俺様パイロットは揺るがぬ愛で契約妻を甘く捕らえて逃さない

「高城って俺たちと同期だったと思うけど、とにかく見栄っ張りでプライドの高い女だって印象しかないし、別にアイツになに言われたからって真に受ける必要はないと思うぜ?」

 気楽な調子で石狩さんが言うと、信濃さんも頷く。

「珍しくいいこと言うじゃないですか石狩。僕も同感です。興味本位で彼女のSNSを覗いたことがありますが、いかにも周囲からいい評価がもらえそうな写真ばかり。承認欲求も人一倍強そうですから、エリートパイロットの妻になったあなたが妬ましいだけでしょう」

 先輩たちふたりに励まされ、ちょっぴり心が浮上する。

 こんなに優しい人たちに囲まれて大好きな整備の仕事をしているのだ。卑屈に思うことなんてない。

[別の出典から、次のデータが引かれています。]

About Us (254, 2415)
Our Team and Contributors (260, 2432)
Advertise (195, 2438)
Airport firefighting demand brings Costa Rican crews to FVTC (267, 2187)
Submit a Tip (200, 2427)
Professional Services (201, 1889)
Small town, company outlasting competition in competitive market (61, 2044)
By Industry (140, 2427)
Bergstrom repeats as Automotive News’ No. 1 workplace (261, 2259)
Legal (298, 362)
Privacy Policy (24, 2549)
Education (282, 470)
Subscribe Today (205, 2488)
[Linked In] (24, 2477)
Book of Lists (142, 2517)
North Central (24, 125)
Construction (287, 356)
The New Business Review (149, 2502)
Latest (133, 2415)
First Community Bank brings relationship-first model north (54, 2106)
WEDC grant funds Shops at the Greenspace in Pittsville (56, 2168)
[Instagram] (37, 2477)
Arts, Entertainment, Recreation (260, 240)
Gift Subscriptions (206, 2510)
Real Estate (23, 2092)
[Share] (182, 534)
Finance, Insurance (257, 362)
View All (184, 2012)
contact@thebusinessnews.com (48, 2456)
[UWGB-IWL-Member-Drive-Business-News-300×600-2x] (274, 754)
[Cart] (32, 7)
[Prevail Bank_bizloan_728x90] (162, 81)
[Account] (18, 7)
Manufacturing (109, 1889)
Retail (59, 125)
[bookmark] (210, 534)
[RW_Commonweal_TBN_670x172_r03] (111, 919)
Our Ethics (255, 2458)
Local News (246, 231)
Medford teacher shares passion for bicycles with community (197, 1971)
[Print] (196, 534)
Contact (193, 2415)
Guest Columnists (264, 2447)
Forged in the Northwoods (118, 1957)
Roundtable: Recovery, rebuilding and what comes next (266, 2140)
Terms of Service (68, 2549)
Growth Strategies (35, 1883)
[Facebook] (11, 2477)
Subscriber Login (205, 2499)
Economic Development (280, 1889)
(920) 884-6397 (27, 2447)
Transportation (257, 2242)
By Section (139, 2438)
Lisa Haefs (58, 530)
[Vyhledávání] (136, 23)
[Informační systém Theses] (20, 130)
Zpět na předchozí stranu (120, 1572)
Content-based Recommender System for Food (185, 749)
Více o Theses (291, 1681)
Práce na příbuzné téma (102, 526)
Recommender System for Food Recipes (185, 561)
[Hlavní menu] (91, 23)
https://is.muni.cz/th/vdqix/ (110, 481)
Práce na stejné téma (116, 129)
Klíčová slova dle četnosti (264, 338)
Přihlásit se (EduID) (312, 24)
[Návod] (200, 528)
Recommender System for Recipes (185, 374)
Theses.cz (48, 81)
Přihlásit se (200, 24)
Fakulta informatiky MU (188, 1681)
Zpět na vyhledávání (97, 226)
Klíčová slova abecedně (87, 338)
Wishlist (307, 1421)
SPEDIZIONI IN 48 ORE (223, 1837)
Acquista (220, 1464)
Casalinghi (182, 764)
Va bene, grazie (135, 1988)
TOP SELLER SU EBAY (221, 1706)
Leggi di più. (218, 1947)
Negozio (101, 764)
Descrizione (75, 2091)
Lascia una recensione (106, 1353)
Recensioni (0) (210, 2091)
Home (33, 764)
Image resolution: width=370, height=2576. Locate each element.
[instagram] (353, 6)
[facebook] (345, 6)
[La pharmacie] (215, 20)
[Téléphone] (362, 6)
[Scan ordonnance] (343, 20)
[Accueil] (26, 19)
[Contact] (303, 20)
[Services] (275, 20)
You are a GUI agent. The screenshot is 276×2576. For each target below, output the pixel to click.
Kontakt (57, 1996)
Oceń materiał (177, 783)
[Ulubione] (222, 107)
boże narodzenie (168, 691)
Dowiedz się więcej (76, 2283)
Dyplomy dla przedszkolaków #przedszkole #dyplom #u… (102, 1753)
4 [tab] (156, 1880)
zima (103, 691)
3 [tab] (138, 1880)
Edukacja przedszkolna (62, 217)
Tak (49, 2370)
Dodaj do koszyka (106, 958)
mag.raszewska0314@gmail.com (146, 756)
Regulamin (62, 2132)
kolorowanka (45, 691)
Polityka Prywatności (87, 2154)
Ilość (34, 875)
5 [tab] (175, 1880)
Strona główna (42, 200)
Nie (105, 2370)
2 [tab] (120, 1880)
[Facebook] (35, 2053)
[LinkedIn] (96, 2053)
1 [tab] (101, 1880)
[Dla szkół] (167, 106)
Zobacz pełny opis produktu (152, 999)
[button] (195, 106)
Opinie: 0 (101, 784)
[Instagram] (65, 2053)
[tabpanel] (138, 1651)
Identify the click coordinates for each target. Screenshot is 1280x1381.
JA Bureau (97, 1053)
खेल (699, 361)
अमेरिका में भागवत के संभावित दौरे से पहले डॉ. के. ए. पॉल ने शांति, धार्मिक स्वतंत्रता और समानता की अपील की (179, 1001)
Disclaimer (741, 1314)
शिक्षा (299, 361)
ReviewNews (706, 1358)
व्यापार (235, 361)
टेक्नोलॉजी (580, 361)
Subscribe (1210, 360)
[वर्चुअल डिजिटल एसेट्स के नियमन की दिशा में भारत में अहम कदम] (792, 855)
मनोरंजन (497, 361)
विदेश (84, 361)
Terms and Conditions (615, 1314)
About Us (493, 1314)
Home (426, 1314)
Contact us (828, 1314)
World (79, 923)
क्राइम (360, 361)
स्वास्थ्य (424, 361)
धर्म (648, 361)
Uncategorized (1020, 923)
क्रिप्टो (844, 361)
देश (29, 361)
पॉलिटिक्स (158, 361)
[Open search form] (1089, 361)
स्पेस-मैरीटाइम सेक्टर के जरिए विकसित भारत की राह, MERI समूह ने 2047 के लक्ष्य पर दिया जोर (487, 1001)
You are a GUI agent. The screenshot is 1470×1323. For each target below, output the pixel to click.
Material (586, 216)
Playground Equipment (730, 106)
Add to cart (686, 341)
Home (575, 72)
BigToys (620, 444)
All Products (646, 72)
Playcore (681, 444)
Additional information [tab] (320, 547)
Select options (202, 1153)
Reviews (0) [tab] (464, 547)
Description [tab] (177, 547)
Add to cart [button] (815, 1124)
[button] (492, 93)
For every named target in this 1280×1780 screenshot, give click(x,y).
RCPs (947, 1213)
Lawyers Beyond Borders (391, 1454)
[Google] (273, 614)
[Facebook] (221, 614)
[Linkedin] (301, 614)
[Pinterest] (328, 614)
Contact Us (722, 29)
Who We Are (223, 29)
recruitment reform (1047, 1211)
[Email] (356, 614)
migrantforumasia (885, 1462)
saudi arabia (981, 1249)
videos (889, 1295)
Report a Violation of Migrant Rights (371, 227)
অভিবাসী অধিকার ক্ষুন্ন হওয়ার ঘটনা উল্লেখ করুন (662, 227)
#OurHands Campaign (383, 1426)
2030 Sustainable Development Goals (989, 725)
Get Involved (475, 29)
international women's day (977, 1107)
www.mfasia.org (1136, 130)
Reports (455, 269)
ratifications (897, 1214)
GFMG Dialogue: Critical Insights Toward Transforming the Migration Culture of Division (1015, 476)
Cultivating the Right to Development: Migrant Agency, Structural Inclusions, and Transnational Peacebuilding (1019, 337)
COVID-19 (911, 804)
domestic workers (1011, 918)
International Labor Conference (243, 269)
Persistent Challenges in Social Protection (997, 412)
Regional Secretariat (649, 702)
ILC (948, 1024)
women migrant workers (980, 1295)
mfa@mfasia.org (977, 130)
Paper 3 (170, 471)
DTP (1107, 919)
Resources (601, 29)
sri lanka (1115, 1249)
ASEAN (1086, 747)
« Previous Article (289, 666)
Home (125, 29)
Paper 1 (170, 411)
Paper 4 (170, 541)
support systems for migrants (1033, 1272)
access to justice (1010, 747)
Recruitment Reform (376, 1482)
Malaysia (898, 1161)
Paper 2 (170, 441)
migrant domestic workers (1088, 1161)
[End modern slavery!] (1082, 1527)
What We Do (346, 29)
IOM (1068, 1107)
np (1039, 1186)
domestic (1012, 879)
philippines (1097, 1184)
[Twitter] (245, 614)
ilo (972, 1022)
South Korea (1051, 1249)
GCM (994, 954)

 このツナギだって、整備士になる努力した者しか着られない、私たちの超カッコいいユニフォームじゃない。

 なくしかけていた自信を少し回復した私は、ふたりに小さくガッツポーズを見せる。

「ありがとうございます。涼野光里、復活しました」
「ならよかった。お前の結婚生活が幸せじゃないんじゃ、最上さんが浮かばれねぇし――痛っ!」

 石狩さんの発言を遮るように、信濃さんが彼の頭を軽くはたいた。